La derecha ha desconfiado tradicionalmente de la universidad pública, de su aproximación a la cuestión social; de ahí la prevención que impregna sus textos legales, que pretenden "controlar" a potenciales "revoltosos malgastadores". Pero la alternativa no es evidentemente una especie de desmadre seudo-organizado, sino un esfuerzo mayor de aproximación entre universidad y sociedad, preocupado, además, por la eficiencia del servicio público que hoy en día constituye la educación superior y la investigación. Exigencia sí, arbitrariedad no: que el desafortunado proceder de la ANECA durante su etapa inicial sea paradigma de lo que no debe hacerse.

La universidad es patrimonio de los ciudadanos. Contemplada desde esta perspectiva, brota espontáneamente la convicción de que la sociedad española necesita más universitarios, en una especie de segundo salto educativo que apunte al objetivo de superar el umbral del 50% de escolarización en la educación superior a finales de la presente década, a semejanza de previsiones análogas establecidas en la Unión Europea por Dinamarca o el Reino Unido. Sin ningún pudor absurdo, rebatamos el postulado conservador de que hay demasiados universitarios o demasiadas universidades. Ni es cierto ni es una tendencia internacional.

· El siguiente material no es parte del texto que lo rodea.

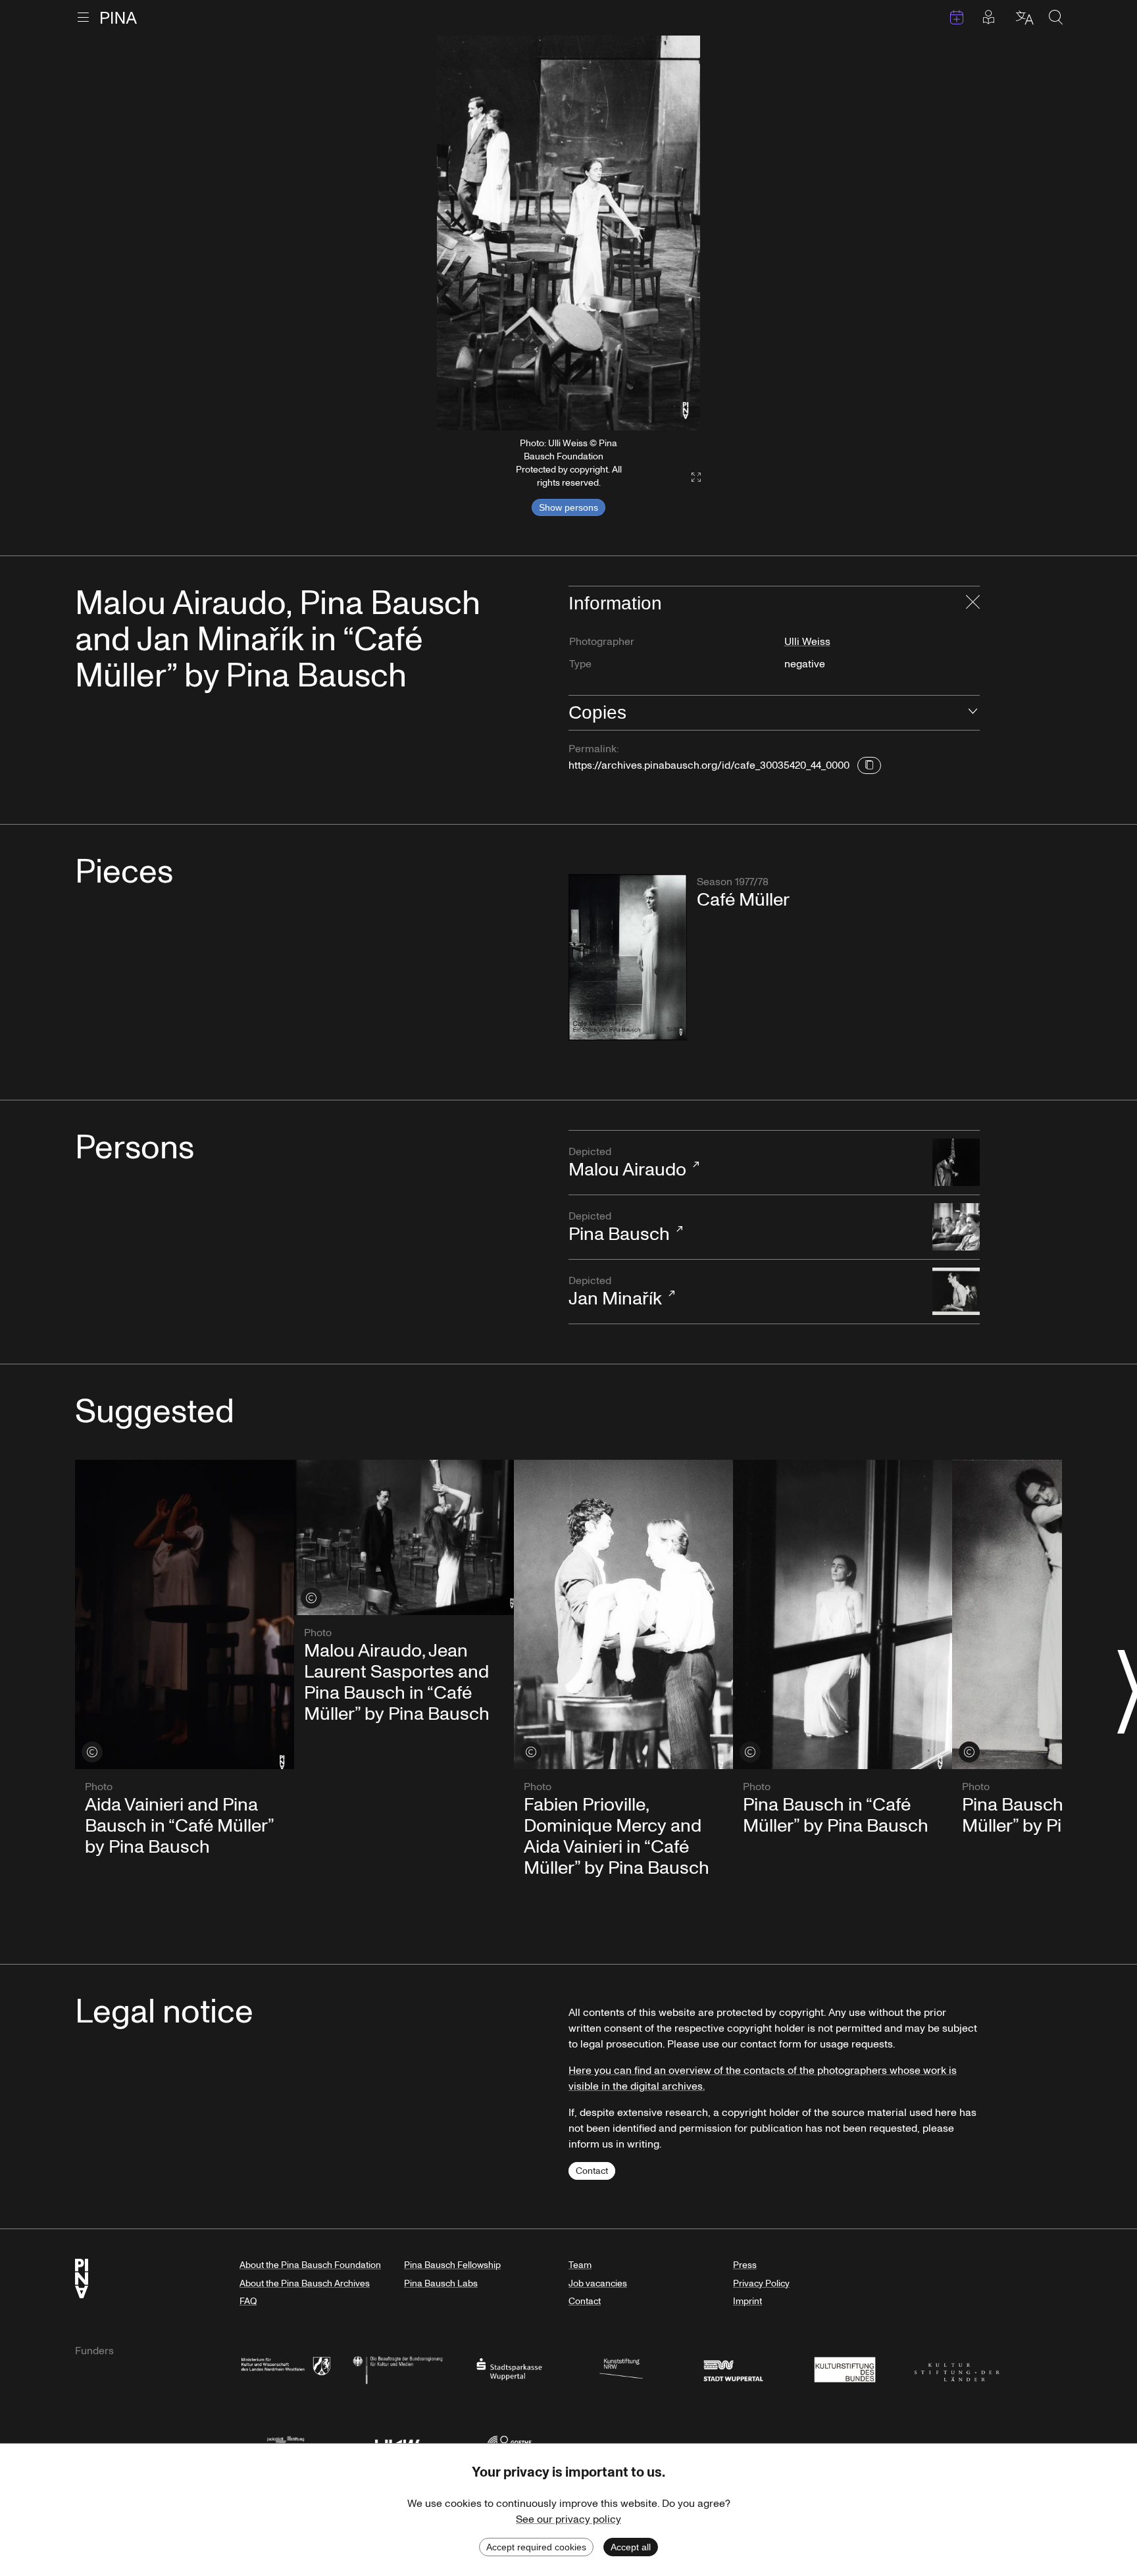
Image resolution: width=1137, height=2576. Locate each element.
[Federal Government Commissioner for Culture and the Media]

¿Qué significa, por tanto, un tiempo de optimismo para la Universidad? Que se cierre el infeliz paréntesis abierto por la Ley Orgánica de Universidades, y procedamos entre todos a mejorar la calidad del trabajo académico, disponiendo de superiores recursos para el cumplimiento de objetivos incentivados, y a abrir cada vez más las puertas para el acceso a unos estudios superiores -mediante becas y prestamos con mayor cobertura- mucho más diversificados y sensibles a las demandas sociales, culturales, económicas y del mercado laboral del entorno más próximo: serán éstos gestos nítidos en una época donde los símbolos recuperan su valor. Conviene explorar la viabilidad de un pacto para la financiación de la formación de capital humano en España, que comprometa a los Gobiernos (central y autonómicos), a las universidades y a los agentes económico-sociales, mediante la incorporación de fórmulas fiscales eficientes para la captación de fondos privados adicionales. De aquí se derivaría la superación de otro postulado vigente: que el sector económico privado no se muestra implicado en el esfuerzo social que representan las inversiones en educación. Si la calidad educativa mejora, se beneficiarán los empleadores que deberían contribuir a su consecución.

Aunque la sequedad del desierto que acabamos de pasar aún nos escueza en los labios, la cara nos ha cambiado a una mayoría de ciudadanos y universitarios. En unas circunstancias mucho más difíciles que las actuales, Azaña afirmaba estar imbuido de optimismo. Así se sentían entonces, también, los chicos de la Institución Libre de Enseñanza en sus paseos por la Sierra de Guadarrama. Así me siento yo hoy.

Francesc Michavila es Catedrático y Director de la Cátedra UNESCO de Gestión y Política Universitaria de la Universidad Politécnica de Madrid.